**TASK BRIEF**
Lift out, unaltered, the lines of the material below between the line holding "法律声明及隐私权政策 (37, 2521)" and the line holding "Submit (82, 1922)", counting both.

**DATA SHOWN**
------------
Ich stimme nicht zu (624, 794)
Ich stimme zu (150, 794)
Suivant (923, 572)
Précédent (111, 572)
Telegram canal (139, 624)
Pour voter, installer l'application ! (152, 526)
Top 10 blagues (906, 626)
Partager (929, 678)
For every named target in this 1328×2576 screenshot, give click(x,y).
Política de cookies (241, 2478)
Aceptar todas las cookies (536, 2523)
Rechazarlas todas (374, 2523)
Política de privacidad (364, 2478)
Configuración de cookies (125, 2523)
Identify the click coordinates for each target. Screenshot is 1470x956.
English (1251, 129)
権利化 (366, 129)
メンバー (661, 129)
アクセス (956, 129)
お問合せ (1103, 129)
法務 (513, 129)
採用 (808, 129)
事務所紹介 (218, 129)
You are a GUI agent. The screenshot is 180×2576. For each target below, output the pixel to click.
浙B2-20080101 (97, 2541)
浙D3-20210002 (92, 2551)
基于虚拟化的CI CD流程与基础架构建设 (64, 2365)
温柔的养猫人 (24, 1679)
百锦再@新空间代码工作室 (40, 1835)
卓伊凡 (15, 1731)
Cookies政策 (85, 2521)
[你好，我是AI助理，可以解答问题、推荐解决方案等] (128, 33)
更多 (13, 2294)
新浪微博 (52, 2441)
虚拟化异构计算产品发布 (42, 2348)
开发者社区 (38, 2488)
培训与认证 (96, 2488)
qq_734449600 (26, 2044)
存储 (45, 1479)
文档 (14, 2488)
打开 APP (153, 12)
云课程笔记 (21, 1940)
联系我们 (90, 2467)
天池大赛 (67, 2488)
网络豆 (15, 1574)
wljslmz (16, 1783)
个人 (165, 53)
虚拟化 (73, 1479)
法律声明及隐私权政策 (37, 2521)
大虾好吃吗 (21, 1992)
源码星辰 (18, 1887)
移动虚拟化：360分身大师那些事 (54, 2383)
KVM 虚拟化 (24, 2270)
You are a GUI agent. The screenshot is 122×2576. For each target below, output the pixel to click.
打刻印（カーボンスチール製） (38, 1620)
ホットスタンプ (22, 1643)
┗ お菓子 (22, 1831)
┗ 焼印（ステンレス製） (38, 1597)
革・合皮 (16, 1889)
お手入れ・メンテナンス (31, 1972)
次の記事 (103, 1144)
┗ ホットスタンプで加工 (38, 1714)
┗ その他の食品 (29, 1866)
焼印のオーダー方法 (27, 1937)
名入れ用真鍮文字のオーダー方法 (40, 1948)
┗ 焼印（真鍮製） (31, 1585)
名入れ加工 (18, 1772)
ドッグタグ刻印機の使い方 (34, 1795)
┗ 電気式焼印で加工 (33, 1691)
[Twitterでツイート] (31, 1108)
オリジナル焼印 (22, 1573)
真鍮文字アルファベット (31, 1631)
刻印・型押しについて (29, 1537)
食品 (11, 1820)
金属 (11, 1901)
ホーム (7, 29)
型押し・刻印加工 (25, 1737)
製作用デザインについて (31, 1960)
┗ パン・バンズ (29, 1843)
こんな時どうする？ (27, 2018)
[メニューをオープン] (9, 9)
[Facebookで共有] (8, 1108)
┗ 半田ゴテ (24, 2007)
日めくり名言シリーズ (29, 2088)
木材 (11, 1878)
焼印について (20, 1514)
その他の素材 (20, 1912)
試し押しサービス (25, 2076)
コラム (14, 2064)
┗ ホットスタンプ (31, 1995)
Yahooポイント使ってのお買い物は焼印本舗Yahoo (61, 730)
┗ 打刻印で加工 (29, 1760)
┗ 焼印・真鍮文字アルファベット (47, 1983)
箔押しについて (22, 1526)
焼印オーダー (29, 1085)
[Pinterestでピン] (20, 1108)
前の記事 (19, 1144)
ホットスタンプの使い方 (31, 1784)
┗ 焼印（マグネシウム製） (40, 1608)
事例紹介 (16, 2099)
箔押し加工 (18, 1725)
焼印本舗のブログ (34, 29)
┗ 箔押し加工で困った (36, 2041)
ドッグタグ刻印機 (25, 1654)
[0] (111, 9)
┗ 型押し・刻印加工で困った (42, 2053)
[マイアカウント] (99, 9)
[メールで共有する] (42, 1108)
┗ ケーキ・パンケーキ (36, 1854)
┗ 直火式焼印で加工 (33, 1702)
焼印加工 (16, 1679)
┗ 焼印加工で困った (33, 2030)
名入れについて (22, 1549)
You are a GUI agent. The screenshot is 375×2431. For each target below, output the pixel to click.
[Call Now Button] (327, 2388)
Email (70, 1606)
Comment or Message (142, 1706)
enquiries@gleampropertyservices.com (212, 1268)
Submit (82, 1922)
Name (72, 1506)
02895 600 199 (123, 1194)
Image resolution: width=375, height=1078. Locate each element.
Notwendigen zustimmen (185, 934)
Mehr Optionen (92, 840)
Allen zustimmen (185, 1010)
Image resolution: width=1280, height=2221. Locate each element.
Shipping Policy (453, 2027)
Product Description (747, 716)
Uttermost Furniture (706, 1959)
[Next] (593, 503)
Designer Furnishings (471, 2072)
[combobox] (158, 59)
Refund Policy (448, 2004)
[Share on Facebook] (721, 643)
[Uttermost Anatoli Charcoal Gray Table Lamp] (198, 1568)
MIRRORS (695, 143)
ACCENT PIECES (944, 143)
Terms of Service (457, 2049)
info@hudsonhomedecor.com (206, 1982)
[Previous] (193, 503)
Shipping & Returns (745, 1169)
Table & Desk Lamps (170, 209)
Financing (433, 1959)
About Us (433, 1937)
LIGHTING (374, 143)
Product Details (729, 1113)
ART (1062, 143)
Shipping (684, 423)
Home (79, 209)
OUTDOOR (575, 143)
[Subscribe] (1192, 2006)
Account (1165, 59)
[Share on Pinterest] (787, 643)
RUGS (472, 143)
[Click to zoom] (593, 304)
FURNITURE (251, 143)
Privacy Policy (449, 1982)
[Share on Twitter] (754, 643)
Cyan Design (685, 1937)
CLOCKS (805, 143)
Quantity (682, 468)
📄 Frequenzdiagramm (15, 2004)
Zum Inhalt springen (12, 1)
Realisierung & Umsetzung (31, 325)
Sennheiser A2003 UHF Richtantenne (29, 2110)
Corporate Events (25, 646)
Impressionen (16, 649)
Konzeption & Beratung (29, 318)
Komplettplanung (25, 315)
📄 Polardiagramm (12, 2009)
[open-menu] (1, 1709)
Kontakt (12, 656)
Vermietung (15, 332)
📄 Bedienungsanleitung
------------
**RESULT OF THIS EXERCISE**
法律声明及隐私权政策 (37, 2521)
大虾好吃吗 (21, 1992)
源码星辰 (18, 1887)
移动虚拟化：360分身大师那些事 (54, 2383)
KVM 虚拟化 (24, 2270)
You are a GUI agent. The screenshot is 122×2576. For each target below, output the pixel to click.
打刻印（カーボンスチール製） (38, 1620)
ホットスタンプ (22, 1643)
┗ お菓子 (22, 1831)
┗ 焼印（ステンレス製） (38, 1597)
革・合皮 (16, 1889)
お手入れ・メンテナンス (31, 1972)
次の記事 (103, 1144)
┗ ホットスタンプで加工 (38, 1714)
┗ その他の食品 (29, 1866)
焼印のオーダー方法 (27, 1937)
名入れ用真鍮文字のオーダー方法 (40, 1948)
┗ 焼印（真鍮製） (31, 1585)
名入れ加工 (18, 1772)
ドッグタグ刻印機の使い方 (34, 1795)
┗ 電気式焼印で加工 (33, 1691)
[Twitterでツイート] (31, 1108)
オリジナル焼印 (22, 1573)
真鍮文字アルファベット (31, 1631)
刻印・型押しについて (29, 1537)
食品 (11, 1820)
金属 (11, 1901)
ホーム (7, 29)
型押し・刻印加工 (25, 1737)
製作用デザインについて (31, 1960)
┗ パン・バンズ (29, 1843)
こんな時どうする？ (27, 2018)
[メニューをオープン] (9, 9)
[Facebookで共有] (8, 1108)
┗ 半田ゴテ (24, 2007)
日めくり名言シリーズ (29, 2088)
木材 (11, 1878)
焼印について (20, 1514)
その他の素材 (20, 1912)
試し押しサービス (25, 2076)
コラム (14, 2064)
┗ ホットスタンプ (31, 1995)
Yahooポイント使ってのお買い物は焼印本舗Yahoo (61, 730)
┗ 打刻印で加工 (29, 1760)
┗ 焼印・真鍮文字アルファベット (47, 1983)
箔押しについて (22, 1526)
焼印オーダー (29, 1085)
[Pinterestでピン] (20, 1108)
前の記事 (19, 1144)
ホットスタンプの使い方 (31, 1784)
┗ 焼印（マグネシウム製） (40, 1608)
事例紹介 (16, 2099)
箔押し加工 (18, 1725)
焼印本舗のブログ (34, 29)
┗ 箔押し加工で困った (36, 2041)
ドッグタグ刻印機 (25, 1654)
[0] (111, 9)
┗ 型押し・刻印加工で困った (42, 2053)
[マイアカウント] (99, 9)
[メールで共有する] (42, 1108)
┗ ケーキ・パンケーキ (36, 1854)
┗ 直火式焼印で加工 (33, 1702)
焼印加工 (16, 1679)
┗ 焼印加工で困った (33, 2030)
名入れについて (22, 1549)
You are a GUI agent. The screenshot is 375×2431. For each target below, output the pixel to click.
[Call Now Button] (327, 2388)
Email (70, 1606)
Comment or Message (142, 1706)
enquiries@gleampropertyservices.com (212, 1268)
Submit (82, 1922)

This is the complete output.